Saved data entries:
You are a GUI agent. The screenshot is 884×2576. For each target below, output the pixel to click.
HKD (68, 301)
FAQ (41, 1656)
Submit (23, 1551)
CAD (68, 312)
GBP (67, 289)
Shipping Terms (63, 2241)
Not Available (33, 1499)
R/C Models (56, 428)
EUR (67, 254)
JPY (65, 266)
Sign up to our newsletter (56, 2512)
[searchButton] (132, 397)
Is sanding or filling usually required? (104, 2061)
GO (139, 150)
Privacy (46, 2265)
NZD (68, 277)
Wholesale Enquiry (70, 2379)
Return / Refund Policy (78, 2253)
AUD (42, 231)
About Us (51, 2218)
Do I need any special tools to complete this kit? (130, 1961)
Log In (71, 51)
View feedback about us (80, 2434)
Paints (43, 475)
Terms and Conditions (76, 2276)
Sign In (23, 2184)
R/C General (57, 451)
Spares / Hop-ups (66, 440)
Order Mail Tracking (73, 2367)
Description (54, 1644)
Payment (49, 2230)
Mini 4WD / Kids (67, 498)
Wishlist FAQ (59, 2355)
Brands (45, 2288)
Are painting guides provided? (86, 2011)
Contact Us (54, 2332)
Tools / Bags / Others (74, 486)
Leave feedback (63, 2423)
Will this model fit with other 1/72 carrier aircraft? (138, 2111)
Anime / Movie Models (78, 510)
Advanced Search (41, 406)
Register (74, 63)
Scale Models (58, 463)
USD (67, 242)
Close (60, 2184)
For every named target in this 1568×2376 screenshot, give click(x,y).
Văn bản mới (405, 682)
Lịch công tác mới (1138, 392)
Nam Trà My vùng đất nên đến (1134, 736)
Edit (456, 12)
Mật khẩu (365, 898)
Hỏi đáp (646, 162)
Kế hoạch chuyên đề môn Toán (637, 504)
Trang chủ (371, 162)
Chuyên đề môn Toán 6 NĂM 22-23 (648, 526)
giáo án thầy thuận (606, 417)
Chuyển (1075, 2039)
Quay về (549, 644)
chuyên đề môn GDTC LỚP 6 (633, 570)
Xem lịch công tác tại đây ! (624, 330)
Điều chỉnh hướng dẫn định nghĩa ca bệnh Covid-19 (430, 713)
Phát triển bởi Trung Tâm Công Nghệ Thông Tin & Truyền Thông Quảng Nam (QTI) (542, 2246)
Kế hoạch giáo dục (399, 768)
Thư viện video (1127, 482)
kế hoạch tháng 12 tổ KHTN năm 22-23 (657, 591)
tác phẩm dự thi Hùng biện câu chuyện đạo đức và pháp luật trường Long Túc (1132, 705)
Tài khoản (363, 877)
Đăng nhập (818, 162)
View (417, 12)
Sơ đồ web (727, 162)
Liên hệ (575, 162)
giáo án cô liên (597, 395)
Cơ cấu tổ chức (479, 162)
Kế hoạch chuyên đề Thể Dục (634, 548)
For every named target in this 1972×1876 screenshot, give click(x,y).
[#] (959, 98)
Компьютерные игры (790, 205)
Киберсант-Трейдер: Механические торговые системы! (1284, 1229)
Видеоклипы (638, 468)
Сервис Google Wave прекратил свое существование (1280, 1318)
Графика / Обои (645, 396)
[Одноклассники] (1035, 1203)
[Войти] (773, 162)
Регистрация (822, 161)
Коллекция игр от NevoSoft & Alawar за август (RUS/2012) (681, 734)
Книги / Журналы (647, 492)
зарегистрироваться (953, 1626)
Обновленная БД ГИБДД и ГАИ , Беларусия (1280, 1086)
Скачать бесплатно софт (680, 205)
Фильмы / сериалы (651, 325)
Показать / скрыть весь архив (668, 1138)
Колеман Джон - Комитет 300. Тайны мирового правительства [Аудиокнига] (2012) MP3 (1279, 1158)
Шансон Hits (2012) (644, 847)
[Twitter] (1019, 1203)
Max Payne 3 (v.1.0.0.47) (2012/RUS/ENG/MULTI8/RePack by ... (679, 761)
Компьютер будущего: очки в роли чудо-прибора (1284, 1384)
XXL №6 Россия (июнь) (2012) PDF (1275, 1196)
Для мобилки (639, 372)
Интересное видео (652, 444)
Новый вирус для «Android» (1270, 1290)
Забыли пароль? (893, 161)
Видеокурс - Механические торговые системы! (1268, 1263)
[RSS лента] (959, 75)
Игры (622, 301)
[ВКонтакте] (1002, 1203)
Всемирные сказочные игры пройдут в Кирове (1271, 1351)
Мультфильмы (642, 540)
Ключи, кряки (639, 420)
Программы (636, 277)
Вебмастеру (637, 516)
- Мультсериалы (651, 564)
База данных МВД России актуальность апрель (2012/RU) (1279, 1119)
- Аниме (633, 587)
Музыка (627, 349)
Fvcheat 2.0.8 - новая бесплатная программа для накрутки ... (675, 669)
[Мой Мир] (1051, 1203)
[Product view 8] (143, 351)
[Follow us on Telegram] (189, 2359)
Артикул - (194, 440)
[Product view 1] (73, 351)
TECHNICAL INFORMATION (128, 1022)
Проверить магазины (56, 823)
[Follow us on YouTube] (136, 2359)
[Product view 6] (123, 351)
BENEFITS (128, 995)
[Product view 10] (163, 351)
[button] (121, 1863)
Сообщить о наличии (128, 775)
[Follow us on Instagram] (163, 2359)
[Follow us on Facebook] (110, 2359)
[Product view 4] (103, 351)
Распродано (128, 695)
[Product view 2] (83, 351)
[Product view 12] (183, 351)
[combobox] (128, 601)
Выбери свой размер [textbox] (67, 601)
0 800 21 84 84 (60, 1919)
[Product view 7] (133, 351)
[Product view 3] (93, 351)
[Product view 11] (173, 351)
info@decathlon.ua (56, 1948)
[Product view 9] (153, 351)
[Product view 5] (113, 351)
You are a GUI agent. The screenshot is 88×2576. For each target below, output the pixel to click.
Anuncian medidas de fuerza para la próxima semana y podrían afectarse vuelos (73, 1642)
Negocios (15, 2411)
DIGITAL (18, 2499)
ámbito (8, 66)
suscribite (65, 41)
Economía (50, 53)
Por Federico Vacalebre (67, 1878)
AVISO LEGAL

▶ Task item:
Each record above needs to be set down again, word for word.

▶ Response to the exercise:
You are a GUI agent. The screenshot is 884×2576. For each target below, output the pixel to click.
HKD (68, 301)
FAQ (41, 1656)
Submit (23, 1551)
CAD (68, 312)
GBP (67, 289)
Shipping Terms (63, 2241)
Not Available (33, 1499)
R/C Models (56, 428)
EUR (67, 254)
JPY (65, 266)
Sign up to our newsletter (56, 2512)
[searchButton] (132, 397)
Is sanding or filling usually required? (104, 2061)
GO (139, 150)
Privacy (46, 2265)
NZD (68, 277)
Wholesale Enquiry (70, 2379)
Return / Refund Policy (78, 2253)
AUD (42, 231)
About Us (51, 2218)
Do I need any special tools to complete this kit? (130, 1961)
Log In (71, 51)
View feedback about us (80, 2434)
Paints (43, 475)
Terms and Conditions (76, 2276)
Sign In (23, 2184)
R/C General (57, 451)
Spares / Hop-ups (66, 440)
Order Mail Tracking (73, 2367)
Description (54, 1644)
Payment (49, 2230)
Mini 4WD / Kids (67, 498)
Wishlist FAQ (59, 2355)
Brands (45, 2288)
Are painting guides provided? (86, 2011)
Contact Us (54, 2332)
Tools / Bags / Others (74, 486)
Leave feedback (63, 2423)
Will this model fit with other 1/72 carrier aircraft? (138, 2111)
Anime / Movie Models (78, 510)
Advanced Search (41, 406)
Register (74, 63)
Scale Models (58, 463)
USD (67, 242)
Close (60, 2184)
For every named target in this 1568×2376 screenshot, give click(x,y).
Văn bản mới (405, 682)
Lịch công tác mới (1138, 392)
Nam Trà My vùng đất nên đến (1134, 736)
Edit (456, 12)
Mật khẩu (365, 898)
Hỏi đáp (646, 162)
Kế hoạch chuyên đề môn Toán (637, 504)
Trang chủ (371, 162)
Chuyên đề môn Toán 6 NĂM 22-23 (648, 526)
giáo án thầy thuận (606, 417)
Chuyển (1075, 2039)
Quay về (549, 644)
chuyên đề môn GDTC LỚP 6 (633, 570)
Xem lịch công tác tại đây ! (624, 330)
Điều chỉnh hướng dẫn định nghĩa ca bệnh Covid-19 (430, 713)
Phát triển bởi Trung Tâm Công Nghệ Thông Tin & Truyền Thông Quảng Nam (QTI) (542, 2246)
Kế hoạch giáo dục (399, 768)
Thư viện video (1127, 482)
kế hoạch tháng 12 tổ KHTN năm 22-23 (657, 591)
tác phẩm dự thi Hùng biện câu chuyện đạo đức và pháp luật trường Long Túc (1132, 705)
Tài khoản (363, 877)
Đăng nhập (818, 162)
View (417, 12)
Sơ đồ web (727, 162)
Liên hệ (575, 162)
giáo án cô liên (597, 395)
Cơ cấu tổ chức (479, 162)
Kế hoạch chuyên đề Thể Dục (634, 548)
For every named target in this 1972×1876 screenshot, give click(x,y).
[#] (959, 98)
Компьютерные игры (790, 205)
Киберсант-Трейдер: Механические торговые системы! (1284, 1229)
Видеоклипы (638, 468)
Сервис Google Wave прекратил свое существование (1280, 1318)
Графика / Обои (645, 396)
[Одноклассники] (1035, 1203)
[Войти] (773, 162)
Регистрация (822, 161)
Коллекция игр от NevoSoft & Alawar за август (RUS/2012) (681, 734)
Книги / Журналы (647, 492)
зарегистрироваться (953, 1626)
Обновленная БД ГИБДД и ГАИ , Беларусия (1280, 1086)
Скачать бесплатно софт (680, 205)
Фильмы / сериалы (651, 325)
Показать / скрыть весь архив (668, 1138)
Колеман Джон - Комитет 300. Тайны мирового правительства [Аудиокнига] (2012) MP3 (1279, 1158)
Шансон Hits (2012) (644, 847)
[Twitter] (1019, 1203)
Max Payne 3 (v.1.0.0.47) (2012/RUS/ENG/MULTI8/RePack by ... (679, 761)
Компьютер будущего: очки в роли чудо-прибора (1284, 1384)
XXL №6 Россия (июнь) (2012) PDF (1275, 1196)
Для мобилки (639, 372)
Интересное видео (652, 444)
Новый вирус для «Android» (1270, 1290)
Забыли пароль? (893, 161)
Видеокурс - Механические торговые системы! (1268, 1263)
[RSS лента] (959, 75)
Игры (622, 301)
[ВКонтакте] (1002, 1203)
Всемирные сказочные игры пройдут в Кирове (1271, 1351)
Мультфильмы (642, 540)
Ключи, кряки (639, 420)
Программы (636, 277)
Вебмастеру (637, 516)
- Мультсериалы (651, 564)
База данных МВД России актуальность апрель (2012/RU) (1279, 1119)
- Аниме (633, 587)
Музыка (627, 349)
Fvcheat 2.0.8 - новая бесплатная программа для накрутки ... (675, 669)
[Мой Мир] (1051, 1203)
[Product view 8] (143, 351)
[Follow us on Telegram] (189, 2359)
Артикул - (194, 440)
[Product view 1] (73, 351)
TECHNICAL INFORMATION (128, 1022)
Проверить магазины (56, 823)
[Follow us on YouTube] (136, 2359)
[Product view 6] (123, 351)
BENEFITS (128, 995)
[Product view 10] (163, 351)
[button] (121, 1863)
Сообщить о наличии (128, 775)
[Follow us on Instagram] (163, 2359)
[Follow us on Facebook] (110, 2359)
[Product view 4] (103, 351)
Распродано (128, 695)
[Product view 2] (83, 351)
[Product view 12] (183, 351)
[combobox] (128, 601)
Выбери свой размер [textbox] (67, 601)
0 800 21 84 84 (60, 1919)
[Product view 7] (133, 351)
[Product view 3] (93, 351)
[Product view 11] (173, 351)
info@decathlon.ua (56, 1948)
[Product view 9] (153, 351)
[Product view 5] (113, 351)
You are a GUI agent. The screenshot is 88×2576. For each target below, output the pixel to click.
Anuncian medidas de fuerza para la próxima semana y podrían afectarse vuelos (73, 1642)
Negocios (15, 2411)
DIGITAL (18, 2499)
ámbito (8, 66)
suscribite (65, 41)
Economía (50, 53)
Por Federico Vacalebre (67, 1878)
AVISO LEGAL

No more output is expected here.